[[ Provided data, beginning ]]
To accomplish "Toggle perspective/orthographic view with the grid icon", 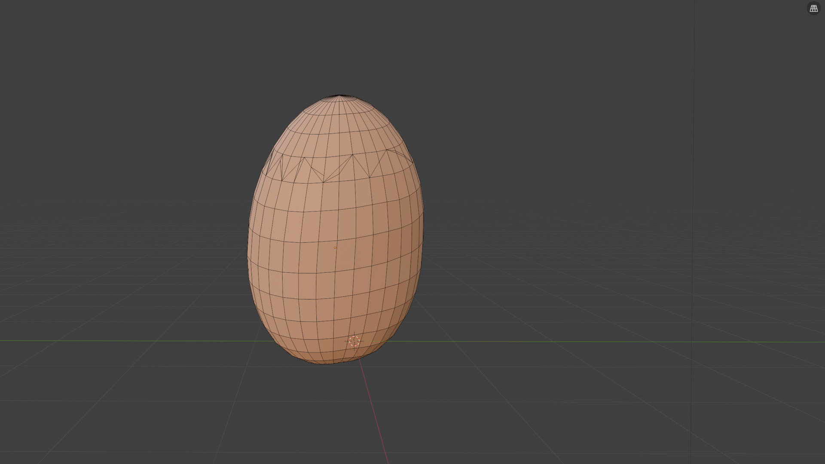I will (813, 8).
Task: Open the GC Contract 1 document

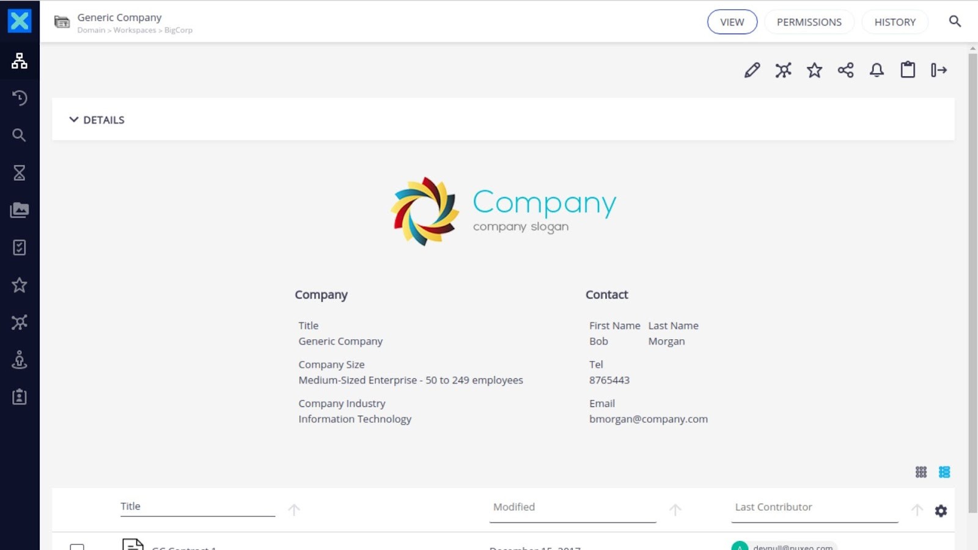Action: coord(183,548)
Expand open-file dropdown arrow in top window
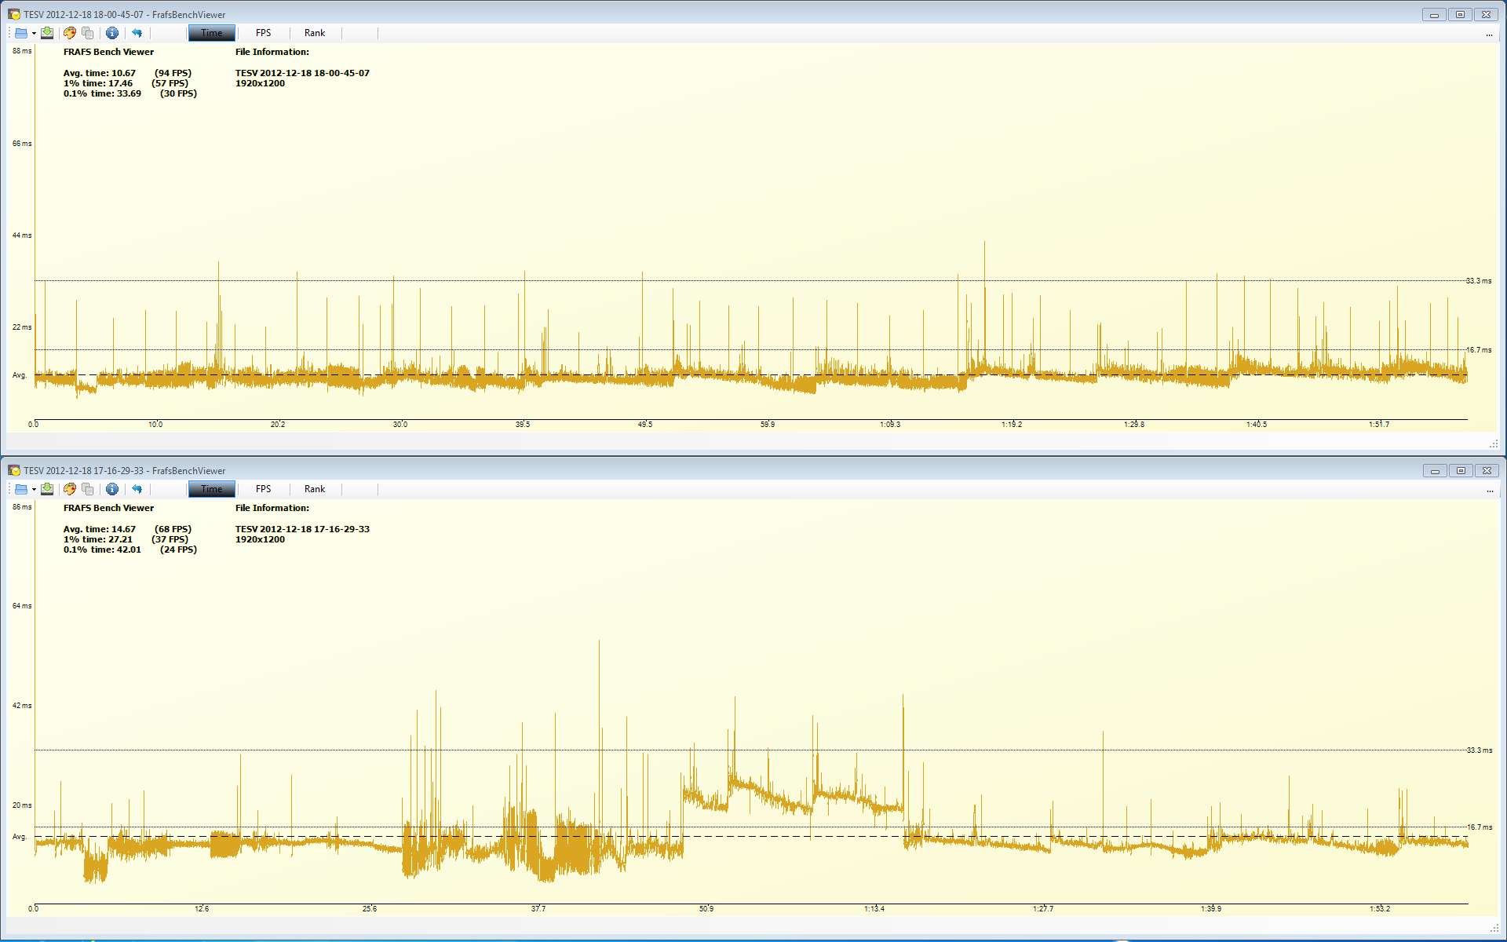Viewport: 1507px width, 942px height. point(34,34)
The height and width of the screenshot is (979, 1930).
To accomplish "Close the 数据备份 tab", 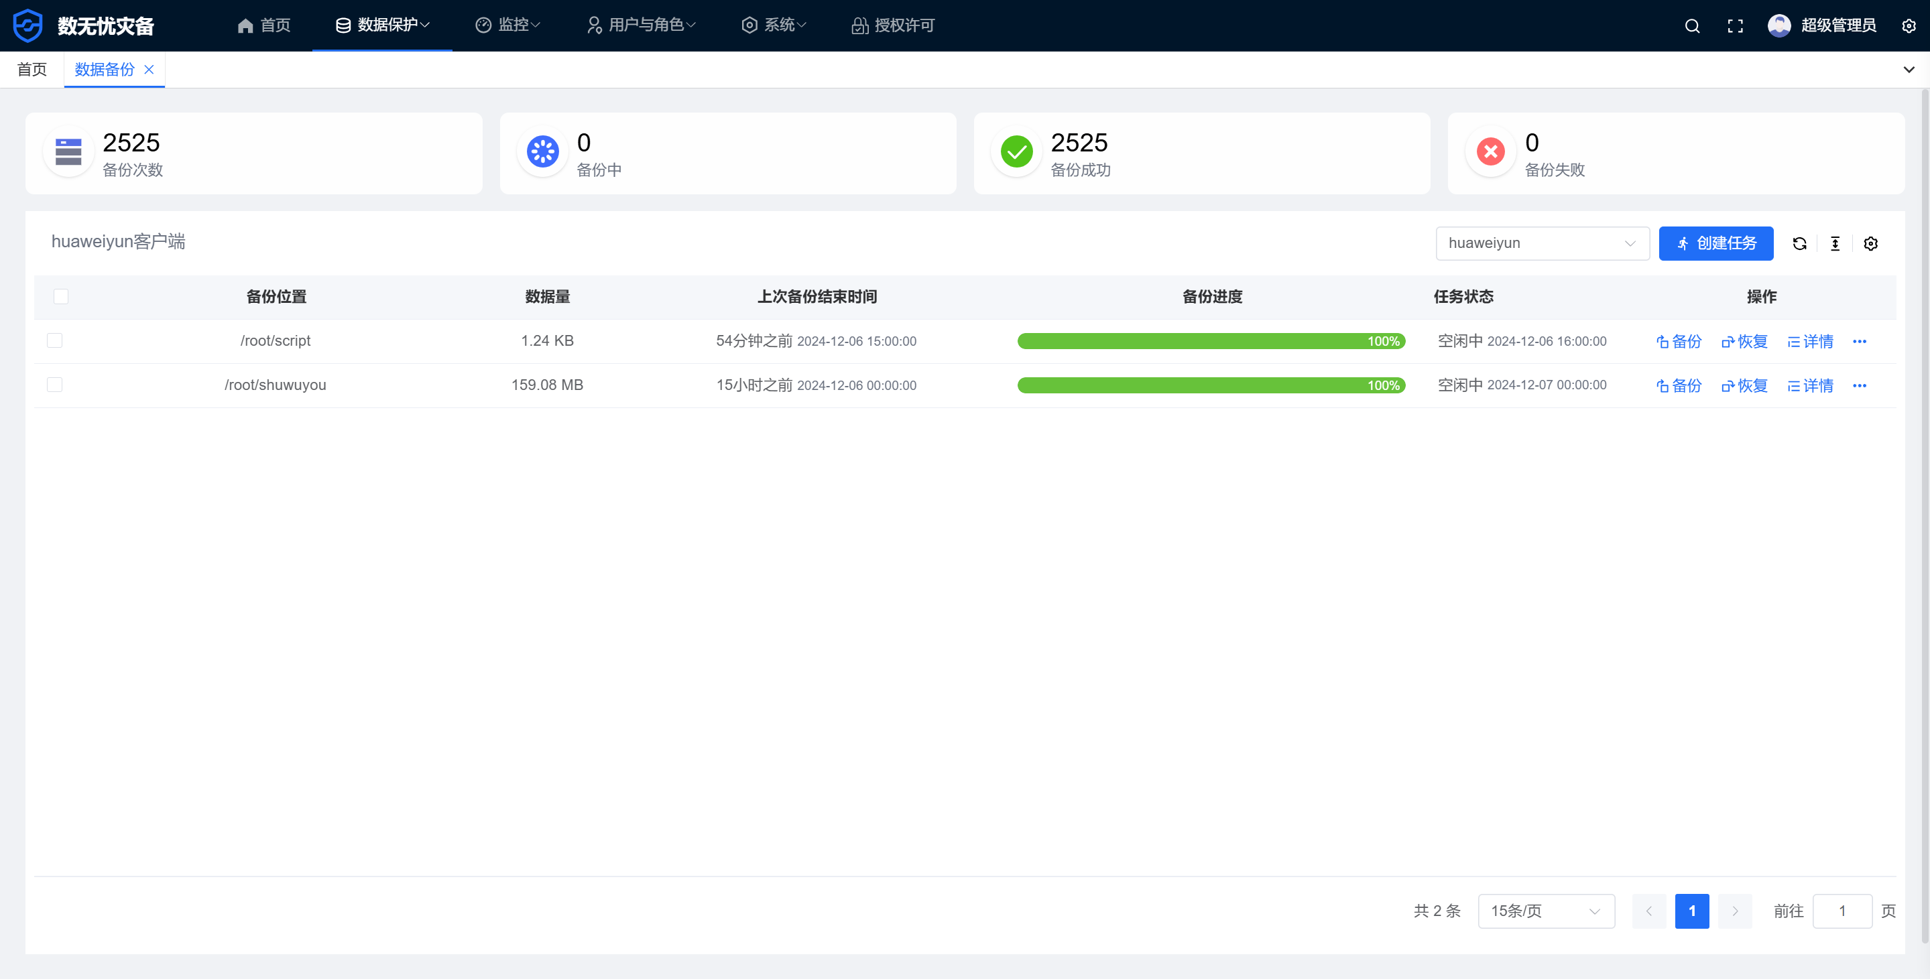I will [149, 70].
[[ Provided data, end ]]
[[ Provided data, beginning ]]
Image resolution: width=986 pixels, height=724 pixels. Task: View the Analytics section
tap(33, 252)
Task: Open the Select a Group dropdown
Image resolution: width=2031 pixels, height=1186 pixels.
[[ Provided data, end ]]
Prompt — Output the lines of the records above exactly as they appear, from the line containing "Task: Open the Select a Group dropdown" through the line containing "Image resolution: width=2031".

Solution —
Task: Open the Select a Group dropdown
Image resolution: width=2031 pixels, height=1186 pixels.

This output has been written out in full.